Start of Text passage
Case ID: f-supp_250/html/0989-01.html
Source: Caselaw Access Project
Author: {"author": "SIMONS, District Judge.", "license": "Public Domain", "url": "https://static.case.law/"}
Date Created: 2024-08-24T03:29:51.129683

The STATE OF SOUTH CAROLINA, Plaintiff, v. Leonard DAVIDMAN and Nathaniel Lee, Defendants.
    Civ. A. No. CH-65-20.
    United States District Court D. South Carolina, Charleston Division.
    Feb. 12, 1966.
    
      Daniel R. McLeod, Atty. (Jen., Everett N. Brandon, Asst. Atty. Gen., Columbia, S. C., Julian S. Wolfe, Solicitor, First Judicial Circuit, Orangeburg, S. C., for the State.
    Ernest A. Finney, Jr., Ruben L. Gray, Sumter, S. C., Matthew J. Perry, Columbia, S. C., Carl Rachlin, New York City, for defendants.
   SIMONS, District Judge.

This matter is before the court on motion of the State of South Carolina to remand the criminal prosecutions of the named defendants to the Court of General Sessions for Dorchester County, South Carolina.

On December 13,1965, defendants filed a consolidated Petition for Removal, pursuant to 28 U.S.C. §§ 1443 and 1446, and to remove the criminal proceedings commenced against them in the Court of General Sessions of Dorchester County, South Carolina to this court. The petition was signed by counsel and verified by each defendant.

Included with the removal petition was a petition for Writ of Habeas Corpus and for leave to proceed in forma pauperis. Attached was copy of arrest warrant for both petitioners issued by Mr. A. A. Walling, Magistrate, Dorchester County, charging petitioners with violation of Section 16-555.1, Code of Laws of South Carolina for 1962, by contributing to delinquency of minors by enticing said minors not to attend school and sitting and marching on and near the school grounds and being in a group of pickets on and near the Williams Memorial School at St. George, S. C.

The defendants substantially allege in their petition that they are being criminally prosecuted in the South Carolina State Courts because they - are “civil rights workers” in Dorchester County participating in programs to encourage Negroes to register tor vote, and participating in picketing activities to end all vestiges of racial segregation in the county. Petitioners allege that such state action is violative of rights guaranteed tinder the First and Fourteenth amendments to the United States Constitution and of the statutory laws of the United States providing for equal rights of all citizens.
End of Text passage
Start of Information given
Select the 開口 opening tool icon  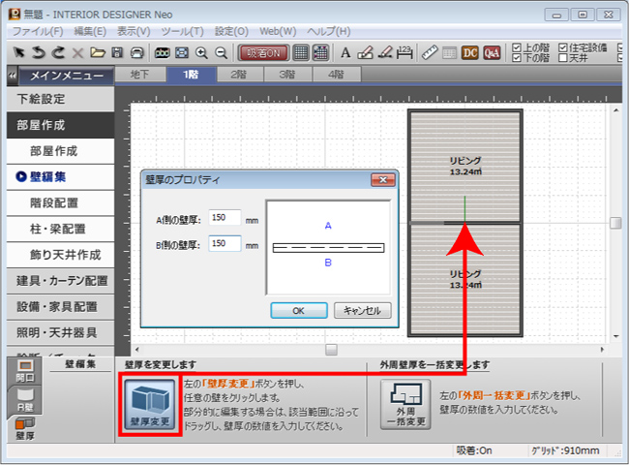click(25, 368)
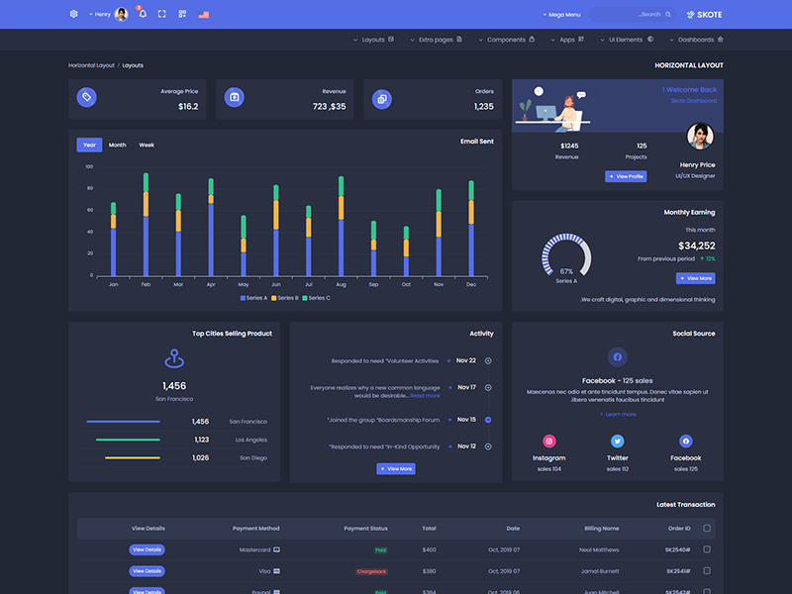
End of Information given
Start of Information given
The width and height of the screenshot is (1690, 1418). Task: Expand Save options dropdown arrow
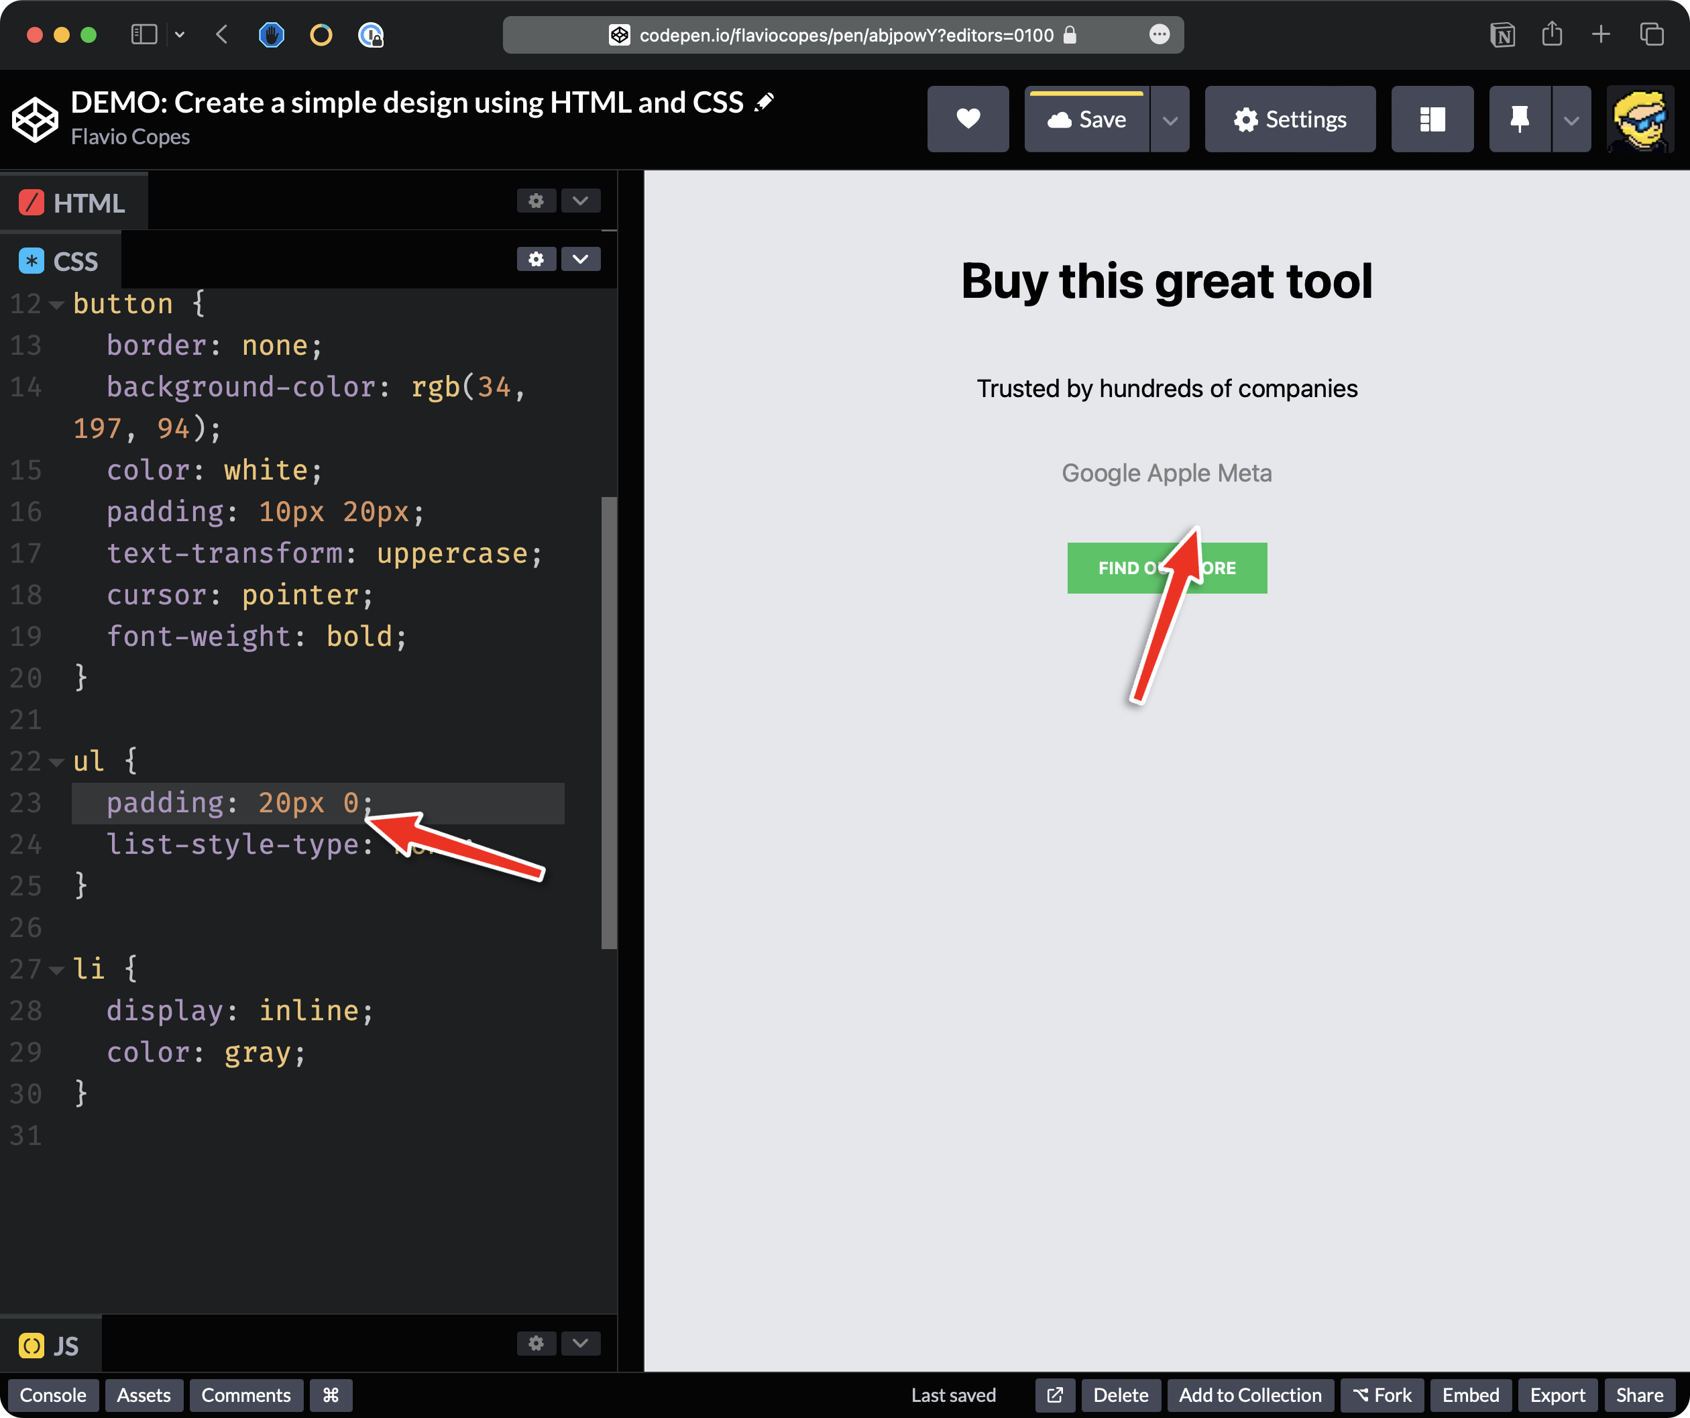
End of Information given
* _Problems and tasks_:
1 > Edit the court opinion by writing out the part that opens with "Case ID: f-supp_250/html/0989-01.html" and closes with "for the State.", replacing "Charleston Division" with "Columbia Division".
2 > Proceed with the court opinion on the remand motion, picking up after its final sentence.

* _Response list_:
1 >
Case ID: f-supp_250/html/0989-01.html
Source: Caselaw Access Project
Author: {"author": "SIMONS, District Judge.", "license": "Public Domain", "url": "https://static.case.law/"}
Date Created: 2024-08-24T03:29:51.129683

The STATE OF SOUTH CAROLINA, Plaintiff, v. Leonard DAVIDMAN and Nathaniel Lee, Defendants.
    Civ. A. No. CH-65-20.
    United States District Court D. South Carolina, Columbia Division.
    Feb. 12, 1966.
    
      Daniel R. McLeod, Atty. (Jen., Everett N. Brandon, Asst. Atty. Gen., Columbia, S. C., Julian S. Wolfe, Solicitor, First Judicial Circuit, Orangeburg, S. C., for the State.

2 >
They seek to vest this court with jurisdiction pursuant to the provisions of 28 U.S.C. § 1443(1) and (2).

At the time the petition for removal was filed with the court, a hearing was held with counsel for petitioners and an assistant Attorney General for the State of South Carolina being present. At this time the court was advised that petitioners were being held in the county jail of Dorchester County pending posting of a $5000 bond. The court issued its writ of habeas corpus pursuant to 28 U.S.C. § 1446(f) to respondents to deliver petitioners into federal custody to appear at the hearing on the motion to remand. At this time the Assistant Attorney General made oral motion to remand the proceedings back to the state court and date was set to hear the motion in Charleston, S. C. on December 22, 1965. It was thereafter changed to January 6, 1966.

Attorneys for the State of South Carolina subsequently filed an answer to the petition for removal dated January 5, 1966, asserting that petitioners can enforce any rights and receive equal treatment in the state court and that the motion to remove is premature in that no indictments have ever been returned with a true bill from the grand jury.

After having heard oral argument from counsel for the parties, studied the brief in support of the motion submitted by counsel for petitioners, and reviewed the early decisions of the United States Supreme Court and later pronouncements of inferior courts concerning the jurisdiction of the federal court on removal petitions, it is my opinion that this court is without jurisdiction and the cases must be remanded to the Court of General Sessions for Dorchester County, South Carolina.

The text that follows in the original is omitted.